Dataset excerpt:

## Begin

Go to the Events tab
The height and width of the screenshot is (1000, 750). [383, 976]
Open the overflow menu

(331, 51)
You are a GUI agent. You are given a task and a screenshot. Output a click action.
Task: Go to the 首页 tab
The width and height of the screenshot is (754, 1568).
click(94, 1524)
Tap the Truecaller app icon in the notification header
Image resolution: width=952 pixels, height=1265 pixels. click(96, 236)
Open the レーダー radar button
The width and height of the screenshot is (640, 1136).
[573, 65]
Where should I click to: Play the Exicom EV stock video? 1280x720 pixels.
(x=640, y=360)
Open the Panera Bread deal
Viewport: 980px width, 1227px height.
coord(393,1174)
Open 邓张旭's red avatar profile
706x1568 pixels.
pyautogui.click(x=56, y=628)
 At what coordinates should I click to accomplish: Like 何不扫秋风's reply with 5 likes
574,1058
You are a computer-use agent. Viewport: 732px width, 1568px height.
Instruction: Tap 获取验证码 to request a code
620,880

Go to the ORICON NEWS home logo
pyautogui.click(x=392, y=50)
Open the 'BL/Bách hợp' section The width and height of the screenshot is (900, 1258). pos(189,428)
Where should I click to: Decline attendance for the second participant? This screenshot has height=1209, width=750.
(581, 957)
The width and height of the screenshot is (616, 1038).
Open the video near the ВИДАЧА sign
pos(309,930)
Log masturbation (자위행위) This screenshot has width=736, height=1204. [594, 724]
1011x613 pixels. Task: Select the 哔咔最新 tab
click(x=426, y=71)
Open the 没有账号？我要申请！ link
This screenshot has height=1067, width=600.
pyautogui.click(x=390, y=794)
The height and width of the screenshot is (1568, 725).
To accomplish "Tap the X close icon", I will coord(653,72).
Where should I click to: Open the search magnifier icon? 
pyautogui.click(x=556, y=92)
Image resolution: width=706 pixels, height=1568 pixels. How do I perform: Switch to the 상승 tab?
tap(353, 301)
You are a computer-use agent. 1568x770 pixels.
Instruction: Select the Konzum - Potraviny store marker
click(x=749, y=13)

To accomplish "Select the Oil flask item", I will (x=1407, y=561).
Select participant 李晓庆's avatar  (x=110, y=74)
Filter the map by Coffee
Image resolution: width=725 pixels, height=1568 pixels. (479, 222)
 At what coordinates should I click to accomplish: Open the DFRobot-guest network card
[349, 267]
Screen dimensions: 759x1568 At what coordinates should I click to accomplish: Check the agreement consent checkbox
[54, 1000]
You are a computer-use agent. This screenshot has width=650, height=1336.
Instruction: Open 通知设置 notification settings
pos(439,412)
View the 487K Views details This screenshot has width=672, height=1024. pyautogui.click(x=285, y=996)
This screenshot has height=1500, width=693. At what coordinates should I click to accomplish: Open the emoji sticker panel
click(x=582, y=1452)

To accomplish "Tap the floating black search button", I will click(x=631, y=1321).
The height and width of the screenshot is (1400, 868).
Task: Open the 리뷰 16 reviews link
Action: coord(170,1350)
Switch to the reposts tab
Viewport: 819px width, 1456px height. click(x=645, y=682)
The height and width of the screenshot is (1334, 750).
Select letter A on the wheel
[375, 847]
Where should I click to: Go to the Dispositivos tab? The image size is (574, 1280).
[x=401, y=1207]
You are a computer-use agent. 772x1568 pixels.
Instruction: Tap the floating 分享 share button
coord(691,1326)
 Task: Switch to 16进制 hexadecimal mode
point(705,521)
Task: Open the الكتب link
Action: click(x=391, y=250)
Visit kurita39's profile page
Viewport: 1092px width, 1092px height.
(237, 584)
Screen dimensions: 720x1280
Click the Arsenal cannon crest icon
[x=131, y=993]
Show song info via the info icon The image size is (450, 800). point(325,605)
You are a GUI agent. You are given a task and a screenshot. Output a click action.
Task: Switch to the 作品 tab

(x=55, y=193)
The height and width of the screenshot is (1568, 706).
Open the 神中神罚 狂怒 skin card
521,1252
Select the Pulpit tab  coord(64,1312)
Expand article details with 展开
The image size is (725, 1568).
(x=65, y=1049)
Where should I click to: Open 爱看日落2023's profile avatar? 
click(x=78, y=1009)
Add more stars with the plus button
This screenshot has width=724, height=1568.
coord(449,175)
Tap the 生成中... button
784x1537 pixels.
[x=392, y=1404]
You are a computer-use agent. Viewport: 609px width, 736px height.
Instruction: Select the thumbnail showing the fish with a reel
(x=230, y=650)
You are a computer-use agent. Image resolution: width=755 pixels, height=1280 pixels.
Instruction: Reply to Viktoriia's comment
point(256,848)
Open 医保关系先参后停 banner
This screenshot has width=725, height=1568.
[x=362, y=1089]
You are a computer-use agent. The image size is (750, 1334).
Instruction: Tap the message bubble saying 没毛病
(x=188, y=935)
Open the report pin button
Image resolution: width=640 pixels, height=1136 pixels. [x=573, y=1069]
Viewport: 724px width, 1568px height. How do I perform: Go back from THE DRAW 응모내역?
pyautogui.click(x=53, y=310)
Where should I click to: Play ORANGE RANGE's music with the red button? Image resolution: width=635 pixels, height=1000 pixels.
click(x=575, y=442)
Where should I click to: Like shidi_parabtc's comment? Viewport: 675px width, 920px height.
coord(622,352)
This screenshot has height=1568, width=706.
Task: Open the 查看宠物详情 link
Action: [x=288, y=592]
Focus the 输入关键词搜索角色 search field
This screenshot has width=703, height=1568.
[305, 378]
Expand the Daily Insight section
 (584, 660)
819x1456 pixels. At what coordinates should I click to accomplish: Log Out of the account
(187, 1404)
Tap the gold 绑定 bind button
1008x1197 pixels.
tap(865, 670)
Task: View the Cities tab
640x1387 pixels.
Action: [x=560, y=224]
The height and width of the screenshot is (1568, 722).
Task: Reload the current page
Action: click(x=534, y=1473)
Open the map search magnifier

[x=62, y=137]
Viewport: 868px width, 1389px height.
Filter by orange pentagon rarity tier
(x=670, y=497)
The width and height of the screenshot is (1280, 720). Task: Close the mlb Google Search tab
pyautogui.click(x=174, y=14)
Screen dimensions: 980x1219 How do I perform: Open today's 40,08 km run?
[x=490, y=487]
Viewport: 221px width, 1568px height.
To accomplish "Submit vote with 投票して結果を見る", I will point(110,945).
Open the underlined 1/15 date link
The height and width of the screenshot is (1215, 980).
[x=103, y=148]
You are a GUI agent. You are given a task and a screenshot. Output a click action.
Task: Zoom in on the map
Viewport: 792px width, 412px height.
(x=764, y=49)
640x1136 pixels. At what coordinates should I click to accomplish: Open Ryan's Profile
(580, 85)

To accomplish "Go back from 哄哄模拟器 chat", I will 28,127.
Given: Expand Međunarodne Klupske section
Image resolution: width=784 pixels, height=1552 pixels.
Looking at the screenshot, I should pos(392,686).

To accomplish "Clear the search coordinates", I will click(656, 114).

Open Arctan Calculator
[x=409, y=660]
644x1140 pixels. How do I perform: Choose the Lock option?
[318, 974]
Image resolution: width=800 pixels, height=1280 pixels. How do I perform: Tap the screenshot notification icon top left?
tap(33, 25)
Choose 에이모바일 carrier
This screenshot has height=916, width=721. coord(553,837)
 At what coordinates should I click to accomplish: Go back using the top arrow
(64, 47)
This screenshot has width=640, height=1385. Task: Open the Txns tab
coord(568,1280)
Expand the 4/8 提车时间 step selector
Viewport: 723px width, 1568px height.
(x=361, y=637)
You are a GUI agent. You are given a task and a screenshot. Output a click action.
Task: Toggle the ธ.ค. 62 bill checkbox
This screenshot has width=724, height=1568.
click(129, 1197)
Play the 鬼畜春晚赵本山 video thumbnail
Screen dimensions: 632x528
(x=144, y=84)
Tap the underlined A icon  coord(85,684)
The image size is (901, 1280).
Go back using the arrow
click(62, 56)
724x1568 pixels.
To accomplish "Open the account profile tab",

## End

**EXERCISE PROMPT**
Switch every "Go back" to "Return" in the lines starting with the one containing "Screen dimensions: 980x1219" and running through the end of the material, changing nothing else. Reproduce only those lines.

**EXERCISE RESPONSE**
Screen dimensions: 980x1219 How do I perform: Open today's 40,08 km run?
[x=490, y=487]
Viewport: 221px width, 1568px height.
To accomplish "Submit vote with 投票して結果を見る", I will point(110,945).
Open the underlined 1/15 date link
The height and width of the screenshot is (1215, 980).
[x=103, y=148]
You are a GUI agent. You are given a task and a screenshot. Output a click action.
Task: Zoom in on the map
Viewport: 792px width, 412px height.
(x=764, y=49)
640x1136 pixels. At what coordinates should I click to accomplish: Open Ryan's Profile
(580, 85)

To accomplish "Return from 哄哄模拟器 chat", I will 28,127.
Given: Expand Međunarodne Klupske section
Image resolution: width=784 pixels, height=1552 pixels.
Looking at the screenshot, I should pos(392,686).

To accomplish "Clear the search coordinates", I will click(656, 114).

Open Arctan Calculator
[x=409, y=660]
644x1140 pixels. How do I perform: Choose the Lock option?
[318, 974]
Image resolution: width=800 pixels, height=1280 pixels. How do I perform: Tap the screenshot notification icon top left?
tap(33, 25)
Choose 에이모바일 carrier
This screenshot has height=916, width=721. coord(553,837)
 At what coordinates should I click to accomplish: Return using the top arrow
(64, 47)
This screenshot has width=640, height=1385. Task: Open the Txns tab
coord(568,1280)
Expand the 4/8 提车时间 step selector
Viewport: 723px width, 1568px height.
(x=361, y=637)
You are a GUI agent. You are given a task and a screenshot. Output a click action.
Task: Toggle the ธ.ค. 62 bill checkbox
This screenshot has width=724, height=1568.
click(129, 1197)
Play the 鬼畜春晚赵本山 video thumbnail
Screen dimensions: 632x528
(x=144, y=84)
Tap the underlined A icon  coord(85,684)
The image size is (901, 1280).
Return using the arrow
click(62, 56)
724x1568 pixels.
To accomplish "Open the account profile tab",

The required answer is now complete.